Behold, the eyes of the Lord God [are] upon the sinful kingdom,.... God is omniscient, and his eyes are everywhere, and upon all persons, good and bad, and upon all kingdoms, especially upon a sinful nation: "the sinning kingdom" n, or "the kingdom of sin" o, as it may be rendered; that is addicted to sin, where it prevails and reigns; every such kingdom, particularly the kingdom of Israel, Ephraim, or the ten tribes, given to idolatry, and other sins complained of in this prophecy; and that not for good, but for evil, as in Amos 9:4; in order to cut them off from being a people:
and I will destroy it from off the face of the earth: so that it shall be no more, at least as a kingdom; as the ten tribes have never been since their captivity by Shalmaneser; though Japhet interprets this of all the kingdoms of the earth, being sinful, the eyes of God are upon them to destroy them, excepting the kingdom of Israel; so Abarbinel:
saving that I will not utterly destroy the house of Jacob, saith the Lord; and so it is, that though they have been destroyed as a kingdom, yet not utterly as a people; there were some of the ten tribes that mixed with the Jews, and others that were scattered about in the world; and a remnant among them, according to the election of grace, that were met with in the ministry of the apostles, and in the latter day all Israel shall be saved; see Jeremiah 30:10.
n ממלכה החטאה "hoc regnum peccans", V. L. Junius Tremellius, Drusius, Mercerus "peccatrix", Piscator. o "Regnum peccati", Pagninus, Montanus.

----------------------------------------

WHAT THIS TASK INVOLVES ->
Based on the commentary passage above, explain why the house of Jacob is said not to be utterly destroyed even though it ceased to be a kingdom. Answer in one to three sentences.

DATA SECTION ->
----------------------------------------

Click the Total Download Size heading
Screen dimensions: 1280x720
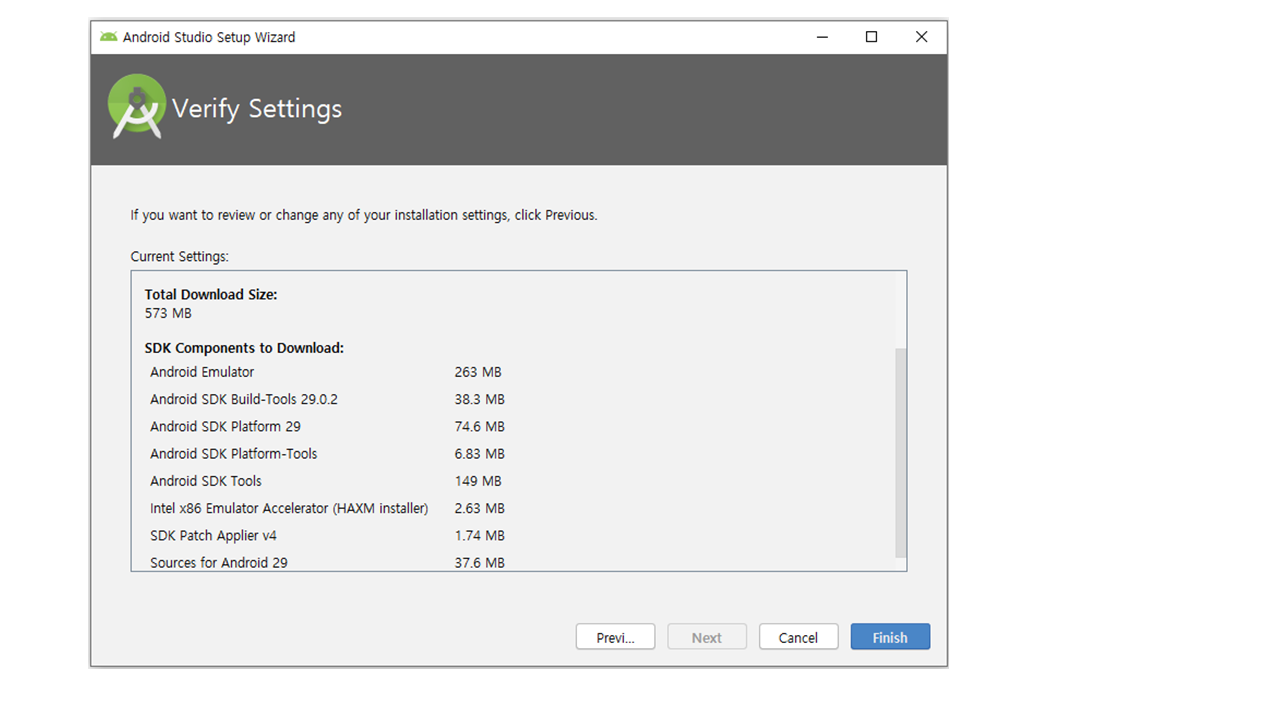[211, 294]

----------------------------------------

RESULT BELOW ->
The ten tribes were destroyed as a kingdom but not as a people. Some of them mixed with the Jews, others were scattered about the world, and a remnant according to the election of grace was met with in the ministry of the apostles. In the latter day, all Israel shall be saved.